Allah-u Teâlâ burada ona şâir ve kâhin diyenlere cevap veriyor ve onu lütfuyla yâd ediyor.
Allah-u Teâlâ Resul-i Ekrem -sallallahu aleyhi ve sellem-inin şâir ve kâhin olmadığını, bizzat Zât-ı akdes’i tarafından indirilen Kur’an-ı kerim’i neşretmek için, emirlerini tebliğ etmek için seçtiği, sevdiği bir peygamber olduğunu beyan buyuruyor.
“Kur’an âlemlerin Rabb’inden indirilmedir.” (Hâkka: 43)
Muhammed Aleyhisselâm onu olduğu gibi bildirmekle vazifeli ve çok şerefli bir peygamberdir. İşte Kur’an-ı kerim’in hakikati budur.

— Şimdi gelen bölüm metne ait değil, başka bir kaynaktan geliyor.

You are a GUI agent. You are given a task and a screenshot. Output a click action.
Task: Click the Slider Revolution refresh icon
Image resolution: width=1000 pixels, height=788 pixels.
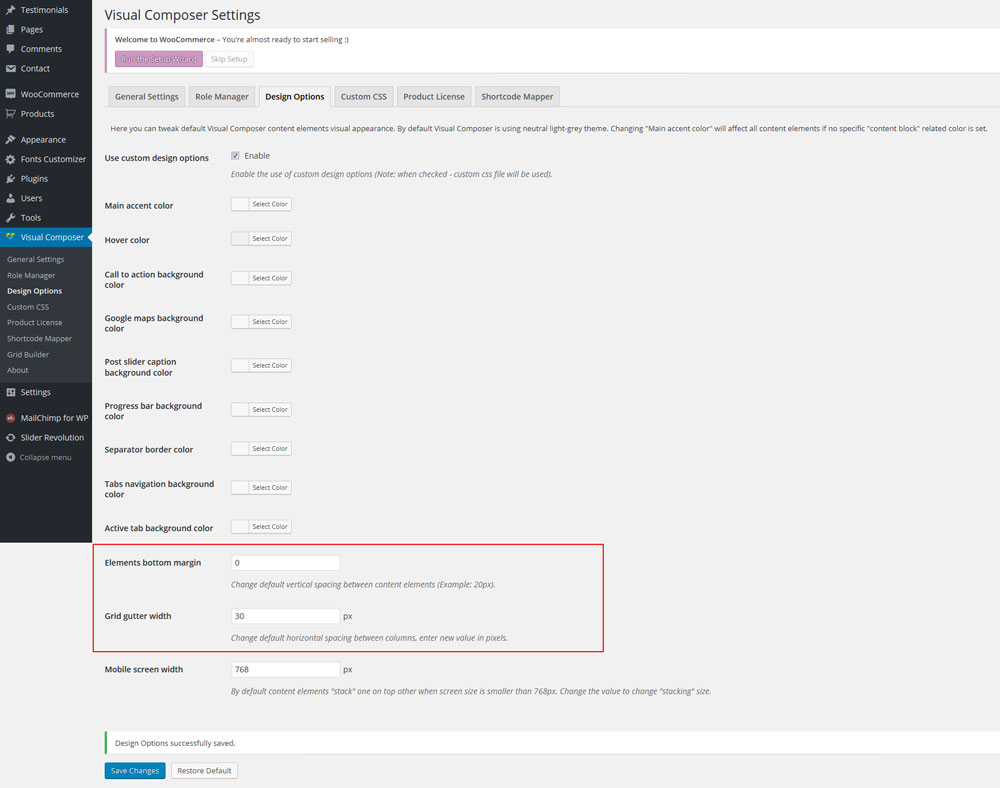(x=10, y=438)
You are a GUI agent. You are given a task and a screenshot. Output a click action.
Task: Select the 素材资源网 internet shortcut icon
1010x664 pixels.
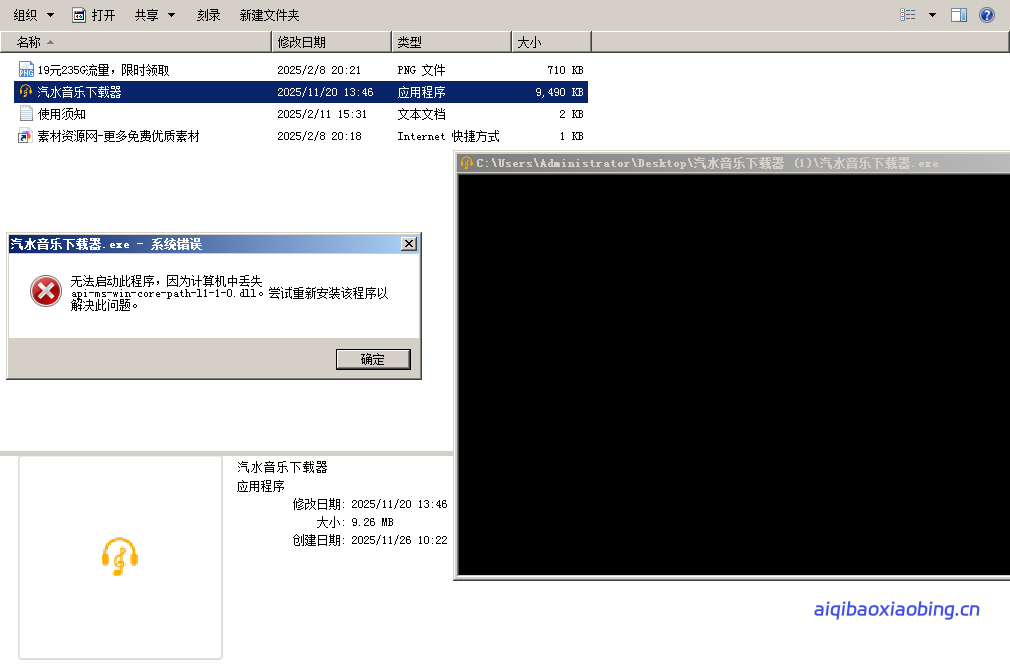click(26, 136)
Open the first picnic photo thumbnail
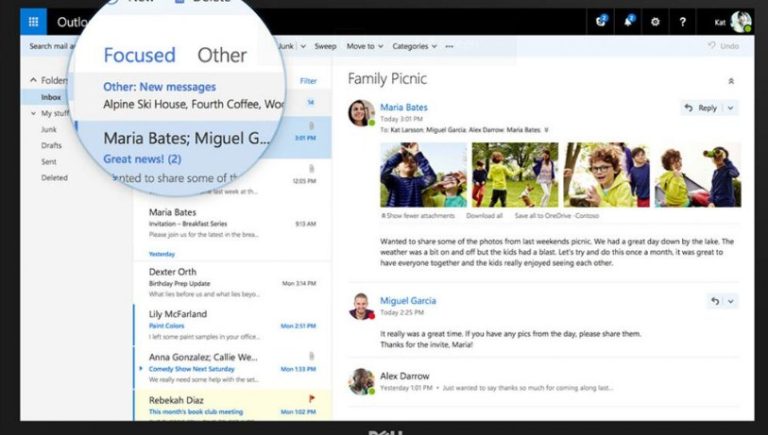Screen dimensions: 768x435 [422, 174]
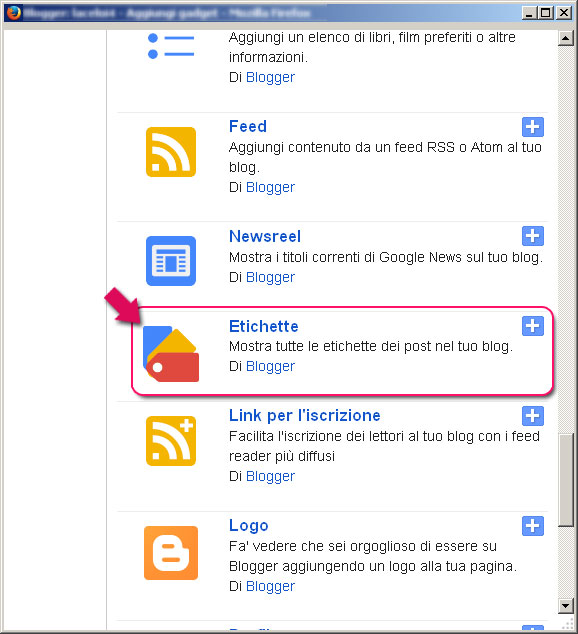
Task: Open the Etichette title link
Action: click(x=264, y=326)
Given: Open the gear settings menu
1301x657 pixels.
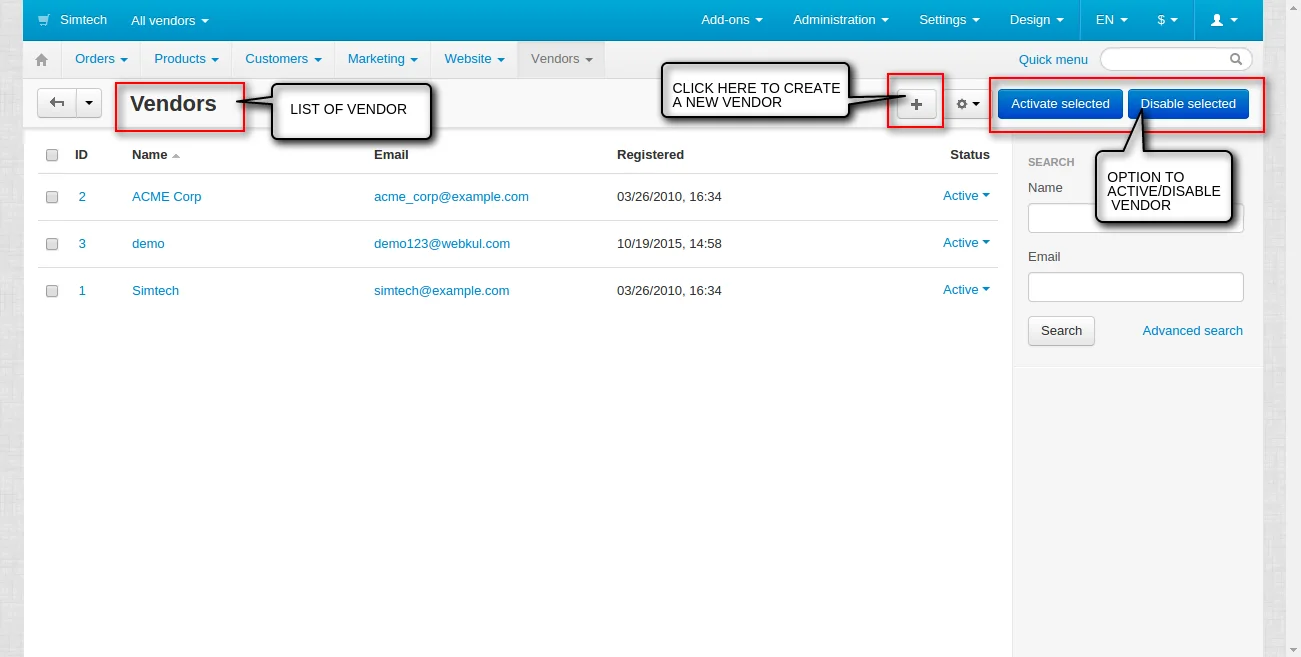Looking at the screenshot, I should point(967,104).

Bu sözleri kendinden uydurup katsaydı, Allah-u Teâlâ onu muhakkak yok edeceğini beyan ediyor.
“Eğer o Peygamber, bize karşı bazı sözleri kendiliğinden uydurmuş olsaydı; elbette biz onu kuvvetle yakalardık, sonra da kalp damarını koparırdık.” (Hâkka: 44-45-46)
O vakit ona değer vermek şöyle dursun, onu hemen helâk ederdik.
“Sizden hiç kimse onu koruyamazdı.” (Hâkka: 47)
Böyle bir durumda hiçbiriniz onunla bizim aramıza giremez, azabımı ondan savamazdı. Fakat o böyle bir şeyi hayalinden bile geçirmedi, ilâhî hükmü olduğu gibi tebliğ etti. Doğruluk ve güvenirliliği gün gibi ortadadır.
•
Resulullah -sallallahu aleyhi ve sellem- Efendimiz’e verilen mucizelerin en büyüğü ve devamlı olanı Kur’an-ı kerim’dir. Hem mânâsı hem de lâfzı itibarı ile mucizedir. Asr-ı saâdet’ten zamanımıza kadar hiçbir âyeti, hiçbir kelimesi, hiçbir harfi, hiçbir noktası bile değişmemiştir ve aslâ değişmeyecektir.
“Doğrusu o (Kur’an) takvâ sahipleri için bir öğüttür.” (Hakkâ: 48)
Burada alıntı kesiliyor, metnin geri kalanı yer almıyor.